I am starting with restapi and thought of doing it with a basic program found on internet. Sharing you the code.

The class File:

package com.java2novice.restful;
     import javax.ws.rs.GET;
    import javax.ws.rs.Path;
    import javax.ws.rs.PathParam;
    import javax.ws.rs.core.Response;

    @Path("/publish")
    public class RestEasyExample {

        @GET
        @Path("/{message}")
        public Response publishMessage(@PathParam("message") String msgStr){

            String responseStr = "Received message: "+msgStr;
            return Response.status(200).entity(responseStr).build();
        }
    }

The web.xml-

<web-app id="WebApp_ID" version="2.4"
    xmlns="http://java.sun.com/xml/ns/j2ee"
    xmlns:xsi="http://www.w3.org/2001/XMLSchema-instance"
    xsi:schemaLocation="http://java.sun.com/xml/ns/j2ee
    http://java.sun.com/xml/ns/j2ee/web-app_2_4.xsd">

    <!-- Auto scan REST service -->
    <context-param>
        <param-name>resteasy.scan</param-name>
        <param-value>true</param-value>
    </context-param>


    <servlet>
        <servlet-name>resteasy-servlet</servlet-name>
        <servlet-class>
            org.glassfish.jersey.servlet.ServletContainer
        </servlet-class>
    </servlet>

    <servlet-mapping>
        <servlet-name>resteasy-servlet</servlet-name>
        <url-pattern>/*</url-pattern>
    </servlet-mapping>
</web-app>

The pom.xml-

<project xmlns="http://maven.apache.org/POM/4.0.0" xmlns:xsi="http://www.w3.org/2001/XMLSchema-instance" xsi:schemaLocation="http://maven.apache.org/POM/4.0.0 http://maven.apache.org/xsd/maven-4.0.0.xsd">
  <modelVersion>4.0.0</modelVersion>
  <groupId>RestfulWebServices</groupId>
  <artifactId>RestfulWebServices</artifactId>
  <version>0.0.1-SNAPSHOT</version>
  <packaging>war</packaging>
  <build>
    <sourceDirectory>src</sourceDirectory>
    <plugins>
      <plugin>
        <artifactId>maven-compiler-plugin</artifactId>
        <version>3.3</version>
        <configuration>
          <source>1.8</source>
          <target>1.8</target>
        </configuration>
      </plugin>
      <plugin>
        <artifactId>maven-war-plugin</artifactId>
        <version>2.6</version>
        <configuration>
          <warSourceDirectory>WebContent</warSourceDirectory>
          <failOnMissingWebXml>false</failOnMissingWebXml>
        </configuration>
      </plugin>
    </plugins>
  </build>
</project>

I am using the jersey 2.0. I have deployed the war and placed it in webapps folder of Tomcat.
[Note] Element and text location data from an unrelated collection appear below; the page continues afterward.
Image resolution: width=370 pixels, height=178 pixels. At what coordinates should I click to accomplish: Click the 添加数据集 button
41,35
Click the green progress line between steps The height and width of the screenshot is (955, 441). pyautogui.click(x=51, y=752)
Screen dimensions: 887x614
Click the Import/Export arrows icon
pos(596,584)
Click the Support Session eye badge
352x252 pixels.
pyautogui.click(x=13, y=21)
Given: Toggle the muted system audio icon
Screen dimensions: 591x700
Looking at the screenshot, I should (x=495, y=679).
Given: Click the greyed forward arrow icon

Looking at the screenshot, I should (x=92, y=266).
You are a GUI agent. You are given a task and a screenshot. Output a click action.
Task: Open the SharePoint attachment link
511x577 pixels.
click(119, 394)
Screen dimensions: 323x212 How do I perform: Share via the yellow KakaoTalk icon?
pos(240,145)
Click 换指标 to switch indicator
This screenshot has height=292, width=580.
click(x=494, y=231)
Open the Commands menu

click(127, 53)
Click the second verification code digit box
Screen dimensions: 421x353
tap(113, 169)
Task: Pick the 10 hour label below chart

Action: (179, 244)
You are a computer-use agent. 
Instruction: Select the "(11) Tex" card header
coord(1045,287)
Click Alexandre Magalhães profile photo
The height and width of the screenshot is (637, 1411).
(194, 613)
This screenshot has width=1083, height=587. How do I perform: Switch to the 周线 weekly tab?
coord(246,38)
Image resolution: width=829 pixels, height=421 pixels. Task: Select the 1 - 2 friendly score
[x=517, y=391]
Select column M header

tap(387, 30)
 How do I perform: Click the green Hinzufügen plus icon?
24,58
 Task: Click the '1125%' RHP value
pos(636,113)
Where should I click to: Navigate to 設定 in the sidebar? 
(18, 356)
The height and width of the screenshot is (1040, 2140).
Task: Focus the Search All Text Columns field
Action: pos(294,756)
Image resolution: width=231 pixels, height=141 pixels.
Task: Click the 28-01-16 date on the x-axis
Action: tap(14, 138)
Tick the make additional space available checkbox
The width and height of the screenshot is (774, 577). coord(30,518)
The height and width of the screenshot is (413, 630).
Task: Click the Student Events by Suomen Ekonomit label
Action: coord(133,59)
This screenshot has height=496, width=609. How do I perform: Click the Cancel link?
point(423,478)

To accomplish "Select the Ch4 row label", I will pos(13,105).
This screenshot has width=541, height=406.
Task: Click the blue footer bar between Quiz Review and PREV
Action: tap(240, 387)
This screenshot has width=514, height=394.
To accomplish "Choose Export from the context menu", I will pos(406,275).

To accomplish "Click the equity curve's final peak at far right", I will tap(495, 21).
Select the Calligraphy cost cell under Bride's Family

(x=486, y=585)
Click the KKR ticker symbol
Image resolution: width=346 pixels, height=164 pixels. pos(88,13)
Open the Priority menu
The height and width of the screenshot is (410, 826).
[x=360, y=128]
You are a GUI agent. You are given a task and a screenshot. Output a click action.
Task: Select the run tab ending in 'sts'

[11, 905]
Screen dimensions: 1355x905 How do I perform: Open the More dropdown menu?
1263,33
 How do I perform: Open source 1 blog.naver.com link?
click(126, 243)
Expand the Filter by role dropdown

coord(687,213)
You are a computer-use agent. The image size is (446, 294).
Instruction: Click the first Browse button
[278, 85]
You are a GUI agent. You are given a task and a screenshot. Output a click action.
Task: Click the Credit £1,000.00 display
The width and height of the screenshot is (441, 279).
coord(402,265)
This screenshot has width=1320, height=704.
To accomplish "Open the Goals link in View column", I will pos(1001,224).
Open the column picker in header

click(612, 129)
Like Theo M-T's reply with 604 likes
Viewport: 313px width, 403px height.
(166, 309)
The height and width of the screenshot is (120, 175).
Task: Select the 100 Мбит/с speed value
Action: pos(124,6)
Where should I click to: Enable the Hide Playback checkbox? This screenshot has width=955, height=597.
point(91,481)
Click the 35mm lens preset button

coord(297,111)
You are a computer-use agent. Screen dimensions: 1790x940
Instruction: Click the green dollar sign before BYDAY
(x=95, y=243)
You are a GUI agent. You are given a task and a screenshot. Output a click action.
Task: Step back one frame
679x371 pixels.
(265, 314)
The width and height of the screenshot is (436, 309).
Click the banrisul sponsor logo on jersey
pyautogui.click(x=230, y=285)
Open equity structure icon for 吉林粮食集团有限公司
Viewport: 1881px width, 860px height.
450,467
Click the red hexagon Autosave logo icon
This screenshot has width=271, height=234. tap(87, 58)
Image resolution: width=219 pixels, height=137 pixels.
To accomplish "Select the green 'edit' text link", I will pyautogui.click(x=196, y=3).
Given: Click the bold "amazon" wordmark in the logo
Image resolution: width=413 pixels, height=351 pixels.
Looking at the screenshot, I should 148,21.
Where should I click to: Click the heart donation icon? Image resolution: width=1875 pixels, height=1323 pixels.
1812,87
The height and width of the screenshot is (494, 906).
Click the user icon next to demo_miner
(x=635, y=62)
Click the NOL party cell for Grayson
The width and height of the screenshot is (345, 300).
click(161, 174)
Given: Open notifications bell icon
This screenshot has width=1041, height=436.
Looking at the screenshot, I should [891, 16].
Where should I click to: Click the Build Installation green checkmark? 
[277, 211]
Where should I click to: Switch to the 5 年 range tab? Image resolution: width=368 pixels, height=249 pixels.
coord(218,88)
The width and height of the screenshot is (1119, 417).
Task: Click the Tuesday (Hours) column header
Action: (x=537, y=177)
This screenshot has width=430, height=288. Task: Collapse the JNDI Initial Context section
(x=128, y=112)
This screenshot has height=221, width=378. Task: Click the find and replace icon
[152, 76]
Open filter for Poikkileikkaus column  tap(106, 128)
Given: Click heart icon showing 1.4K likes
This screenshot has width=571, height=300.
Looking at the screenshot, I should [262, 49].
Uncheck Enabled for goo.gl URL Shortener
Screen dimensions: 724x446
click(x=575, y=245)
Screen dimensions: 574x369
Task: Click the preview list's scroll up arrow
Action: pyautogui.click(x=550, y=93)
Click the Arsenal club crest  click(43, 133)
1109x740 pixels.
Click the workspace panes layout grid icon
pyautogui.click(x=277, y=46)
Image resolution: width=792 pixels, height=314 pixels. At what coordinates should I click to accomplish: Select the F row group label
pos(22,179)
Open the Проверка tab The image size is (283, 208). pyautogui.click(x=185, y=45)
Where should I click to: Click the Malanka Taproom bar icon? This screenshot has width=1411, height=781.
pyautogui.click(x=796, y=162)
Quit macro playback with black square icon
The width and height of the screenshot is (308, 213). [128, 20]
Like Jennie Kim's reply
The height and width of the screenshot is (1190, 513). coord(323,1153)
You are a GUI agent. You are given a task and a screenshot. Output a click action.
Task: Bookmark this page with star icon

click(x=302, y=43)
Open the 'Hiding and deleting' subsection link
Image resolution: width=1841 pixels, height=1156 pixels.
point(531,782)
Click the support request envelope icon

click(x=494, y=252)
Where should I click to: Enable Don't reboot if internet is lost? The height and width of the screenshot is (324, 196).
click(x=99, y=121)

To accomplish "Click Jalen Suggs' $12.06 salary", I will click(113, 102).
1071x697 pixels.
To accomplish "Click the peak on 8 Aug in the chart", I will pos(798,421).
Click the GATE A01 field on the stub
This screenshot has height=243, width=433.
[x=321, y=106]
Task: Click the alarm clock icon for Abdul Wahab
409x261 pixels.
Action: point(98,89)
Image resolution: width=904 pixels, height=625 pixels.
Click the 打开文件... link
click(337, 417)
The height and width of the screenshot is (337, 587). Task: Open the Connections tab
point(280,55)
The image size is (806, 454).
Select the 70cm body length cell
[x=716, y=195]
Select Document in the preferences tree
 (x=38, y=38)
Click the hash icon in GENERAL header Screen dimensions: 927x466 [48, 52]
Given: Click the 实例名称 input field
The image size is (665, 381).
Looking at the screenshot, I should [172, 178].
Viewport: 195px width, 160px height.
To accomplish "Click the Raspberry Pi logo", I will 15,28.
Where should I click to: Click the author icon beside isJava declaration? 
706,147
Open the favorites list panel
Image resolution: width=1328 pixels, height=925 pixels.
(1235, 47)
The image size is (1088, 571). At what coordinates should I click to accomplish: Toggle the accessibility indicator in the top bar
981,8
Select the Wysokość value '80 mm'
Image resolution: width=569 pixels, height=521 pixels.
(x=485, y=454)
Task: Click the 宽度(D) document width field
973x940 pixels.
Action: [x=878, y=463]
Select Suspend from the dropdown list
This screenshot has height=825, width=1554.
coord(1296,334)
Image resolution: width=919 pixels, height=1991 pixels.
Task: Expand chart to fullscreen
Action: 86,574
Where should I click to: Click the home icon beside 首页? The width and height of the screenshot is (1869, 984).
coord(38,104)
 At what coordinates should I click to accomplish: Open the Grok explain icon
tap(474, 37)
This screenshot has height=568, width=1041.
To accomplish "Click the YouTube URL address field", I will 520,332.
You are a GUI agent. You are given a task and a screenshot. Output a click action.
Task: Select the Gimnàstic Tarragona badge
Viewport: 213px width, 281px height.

I have tried calling it using two urls-

http://localhost:8080/RestfulWebServices/publish/abc

and

http://localhost:8080/RestfulWebServices/publish?message=abc

But i still keep on getting HTTP 404 not found.

Please assist me in where i am missing something.

Thanks

Answer 1

Try using rest application container with this configuration over web.xml configuration.

package com.java2novice.config;
import org.glassfish.jersey.server.ResourceConfig;

import java.util.Collection;

@javax.ws.rs.ApplicationPath("v1")
public class ApplicationConfig extends ResourceConfig {

    public ApplicationConfig() {
        // package where all your api lives
        packages("com.java2novice.restful");
    }

    @Override
    public Collection<Strinzg> getPropertyNames() {
        return super.getPropertyNames();
    }
}

Then visit /v1/your-endpoint

Answer 2

I think you are mixing resteasy with jersey.

In either way, the <listener> is required param in web.xml

Try adding following in your web.xml file:

<listener>
    <listener-class>
        org.jboss.resteasy.plugins.server.servlet.ResteasyBootstrap
    </listener-class>
</listener>

You should also consider using restEasy's servlet container rather using Jersey.

<servlet>
    <servlet-name>resteasy-servlet</servlet-name>
    <servlet-class>
        org.jboss.resteasy.plugins.server.servlet.HttpServletDispatcher
    </servlet-class>
</servlet>